> Work request
Return the records that follow, unchanged and complete.

BEGIN Task material

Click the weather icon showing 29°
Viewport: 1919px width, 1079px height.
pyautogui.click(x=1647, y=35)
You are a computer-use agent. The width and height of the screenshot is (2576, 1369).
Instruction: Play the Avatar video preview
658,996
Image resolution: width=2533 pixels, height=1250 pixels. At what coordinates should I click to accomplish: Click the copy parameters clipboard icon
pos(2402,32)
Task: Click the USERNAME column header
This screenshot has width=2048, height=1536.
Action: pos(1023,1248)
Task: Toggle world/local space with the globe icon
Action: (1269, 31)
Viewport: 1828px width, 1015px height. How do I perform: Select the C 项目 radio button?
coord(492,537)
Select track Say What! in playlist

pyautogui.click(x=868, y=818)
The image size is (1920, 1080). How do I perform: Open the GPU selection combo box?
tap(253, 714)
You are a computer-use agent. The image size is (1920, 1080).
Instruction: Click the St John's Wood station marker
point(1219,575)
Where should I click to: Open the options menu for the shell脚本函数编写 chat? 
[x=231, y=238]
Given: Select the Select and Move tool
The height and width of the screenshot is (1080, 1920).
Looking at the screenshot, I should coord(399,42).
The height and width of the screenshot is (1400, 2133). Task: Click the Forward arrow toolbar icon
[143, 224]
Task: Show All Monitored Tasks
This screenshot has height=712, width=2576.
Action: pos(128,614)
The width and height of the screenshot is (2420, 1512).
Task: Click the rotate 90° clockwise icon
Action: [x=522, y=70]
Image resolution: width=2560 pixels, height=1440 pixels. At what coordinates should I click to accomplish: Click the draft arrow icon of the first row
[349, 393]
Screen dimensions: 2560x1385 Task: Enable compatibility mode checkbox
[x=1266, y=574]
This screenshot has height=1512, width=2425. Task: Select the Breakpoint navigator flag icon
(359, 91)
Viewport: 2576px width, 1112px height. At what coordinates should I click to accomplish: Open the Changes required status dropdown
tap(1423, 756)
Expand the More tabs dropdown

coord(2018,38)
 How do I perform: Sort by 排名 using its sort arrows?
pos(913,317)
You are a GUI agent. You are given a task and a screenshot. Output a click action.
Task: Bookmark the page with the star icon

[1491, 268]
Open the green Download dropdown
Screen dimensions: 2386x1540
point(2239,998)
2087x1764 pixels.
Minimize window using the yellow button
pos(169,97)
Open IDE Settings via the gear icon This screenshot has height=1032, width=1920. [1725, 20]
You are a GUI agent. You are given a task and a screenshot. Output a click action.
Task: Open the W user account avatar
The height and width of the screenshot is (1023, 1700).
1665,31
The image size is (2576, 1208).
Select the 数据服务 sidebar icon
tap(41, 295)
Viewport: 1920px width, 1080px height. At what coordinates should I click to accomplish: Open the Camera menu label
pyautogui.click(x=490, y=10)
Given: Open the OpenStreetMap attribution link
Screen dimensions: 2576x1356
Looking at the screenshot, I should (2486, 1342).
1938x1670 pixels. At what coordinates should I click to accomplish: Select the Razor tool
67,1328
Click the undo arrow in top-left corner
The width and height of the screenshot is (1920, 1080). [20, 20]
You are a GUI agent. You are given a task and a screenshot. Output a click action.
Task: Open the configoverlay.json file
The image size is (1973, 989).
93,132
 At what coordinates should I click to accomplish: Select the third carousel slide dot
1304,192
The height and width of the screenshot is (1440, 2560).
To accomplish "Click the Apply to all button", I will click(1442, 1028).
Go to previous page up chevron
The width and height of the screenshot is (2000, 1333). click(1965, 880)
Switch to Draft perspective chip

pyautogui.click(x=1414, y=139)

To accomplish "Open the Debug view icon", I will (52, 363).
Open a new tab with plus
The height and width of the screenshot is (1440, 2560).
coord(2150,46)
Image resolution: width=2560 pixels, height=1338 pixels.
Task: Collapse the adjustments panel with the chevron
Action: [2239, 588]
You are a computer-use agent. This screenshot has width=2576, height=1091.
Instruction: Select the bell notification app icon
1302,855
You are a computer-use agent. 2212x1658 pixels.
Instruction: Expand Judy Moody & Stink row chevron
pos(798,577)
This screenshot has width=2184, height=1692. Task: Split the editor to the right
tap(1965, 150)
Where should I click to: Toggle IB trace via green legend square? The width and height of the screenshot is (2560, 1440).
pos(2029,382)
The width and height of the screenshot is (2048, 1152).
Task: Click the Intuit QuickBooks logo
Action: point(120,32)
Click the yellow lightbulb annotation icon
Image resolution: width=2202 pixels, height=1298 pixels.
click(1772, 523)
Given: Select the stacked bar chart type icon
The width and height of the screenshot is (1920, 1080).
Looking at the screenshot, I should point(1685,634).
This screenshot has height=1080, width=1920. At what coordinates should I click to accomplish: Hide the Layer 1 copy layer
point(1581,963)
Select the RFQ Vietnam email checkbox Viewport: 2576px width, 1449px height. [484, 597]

END Task material

> Answer area
Click the weather icon showing 29°
Viewport: 1919px width, 1079px height.
pyautogui.click(x=1647, y=35)
You are a computer-use agent. The width and height of the screenshot is (2576, 1369).
Instruction: Play the Avatar video preview
658,996
Image resolution: width=2533 pixels, height=1250 pixels. At what coordinates should I click to accomplish: Click the copy parameters clipboard icon
pos(2402,32)
Task: Click the USERNAME column header
This screenshot has width=2048, height=1536.
Action: pos(1023,1248)
Task: Toggle world/local space with the globe icon
Action: (1269, 31)
Viewport: 1828px width, 1015px height. How do I perform: Select the C 项目 radio button?
coord(492,537)
Select track Say What! in playlist

pyautogui.click(x=868, y=818)
The image size is (1920, 1080). How do I perform: Open the GPU selection combo box?
tap(253, 714)
You are a computer-use agent. The image size is (1920, 1080).
Instruction: Click the St John's Wood station marker
point(1219,575)
Where should I click to: Open the options menu for the shell脚本函数编写 chat? 
[x=231, y=238]
Given: Select the Select and Move tool
The height and width of the screenshot is (1080, 1920).
Looking at the screenshot, I should coord(399,42).
The height and width of the screenshot is (1400, 2133). Task: Click the Forward arrow toolbar icon
[143, 224]
Task: Show All Monitored Tasks
This screenshot has height=712, width=2576.
Action: pos(128,614)
The width and height of the screenshot is (2420, 1512).
Task: Click the rotate 90° clockwise icon
Action: [x=522, y=70]
Image resolution: width=2560 pixels, height=1440 pixels. At what coordinates should I click to accomplish: Click the draft arrow icon of the first row
[349, 393]
Screen dimensions: 2560x1385 Task: Enable compatibility mode checkbox
[x=1266, y=574]
This screenshot has height=1512, width=2425. Task: Select the Breakpoint navigator flag icon
(359, 91)
Viewport: 2576px width, 1112px height. At what coordinates should I click to accomplish: Open the Changes required status dropdown
tap(1423, 756)
Expand the More tabs dropdown

coord(2018,38)
 How do I perform: Sort by 排名 using its sort arrows?
pos(913,317)
You are a GUI agent. You are given a task and a screenshot. Output a click action.
Task: Bookmark the page with the star icon

[1491, 268]
Open the green Download dropdown
Screen dimensions: 2386x1540
point(2239,998)
2087x1764 pixels.
Minimize window using the yellow button
pos(169,97)
Open IDE Settings via the gear icon This screenshot has height=1032, width=1920. [1725, 20]
You are a GUI agent. You are given a task and a screenshot. Output a click action.
Task: Open the W user account avatar
The height and width of the screenshot is (1023, 1700).
1665,31
The image size is (2576, 1208).
Select the 数据服务 sidebar icon
tap(41, 295)
Viewport: 1920px width, 1080px height. At what coordinates should I click to accomplish: Open the Camera menu label
pyautogui.click(x=490, y=10)
Given: Open the OpenStreetMap attribution link
Screen dimensions: 2576x1356
Looking at the screenshot, I should (2486, 1342).
1938x1670 pixels. At what coordinates should I click to accomplish: Select the Razor tool
67,1328
Click the undo arrow in top-left corner
The width and height of the screenshot is (1920, 1080). [20, 20]
You are a GUI agent. You are given a task and a screenshot. Output a click action.
Task: Open the configoverlay.json file
The image size is (1973, 989).
93,132
 At what coordinates should I click to accomplish: Select the third carousel slide dot
1304,192
The height and width of the screenshot is (1440, 2560).
To accomplish "Click the Apply to all button", I will click(1442, 1028).
Go to previous page up chevron
The width and height of the screenshot is (2000, 1333). click(1965, 880)
Switch to Draft perspective chip

pyautogui.click(x=1414, y=139)

To accomplish "Open the Debug view icon", I will (52, 363).
Open a new tab with plus
The height and width of the screenshot is (1440, 2560).
coord(2150,46)
Image resolution: width=2560 pixels, height=1338 pixels.
Task: Collapse the adjustments panel with the chevron
Action: [2239, 588]
You are a computer-use agent. This screenshot has width=2576, height=1091.
Instruction: Select the bell notification app icon
1302,855
You are a computer-use agent. 2212x1658 pixels.
Instruction: Expand Judy Moody & Stink row chevron
pos(798,577)
This screenshot has width=2184, height=1692. Task: Split the editor to the right
tap(1965, 150)
Where should I click to: Toggle IB trace via green legend square? The width and height of the screenshot is (2560, 1440).
pos(2029,382)
The width and height of the screenshot is (2048, 1152).
Task: Click the Intuit QuickBooks logo
Action: point(120,32)
Click the yellow lightbulb annotation icon
Image resolution: width=2202 pixels, height=1298 pixels.
click(1772, 523)
Given: Select the stacked bar chart type icon
The width and height of the screenshot is (1920, 1080).
Looking at the screenshot, I should point(1685,634).
This screenshot has height=1080, width=1920. At what coordinates should I click to accomplish: Hide the Layer 1 copy layer
point(1581,963)
Select the RFQ Vietnam email checkbox Viewport: 2576px width, 1449px height. [484, 597]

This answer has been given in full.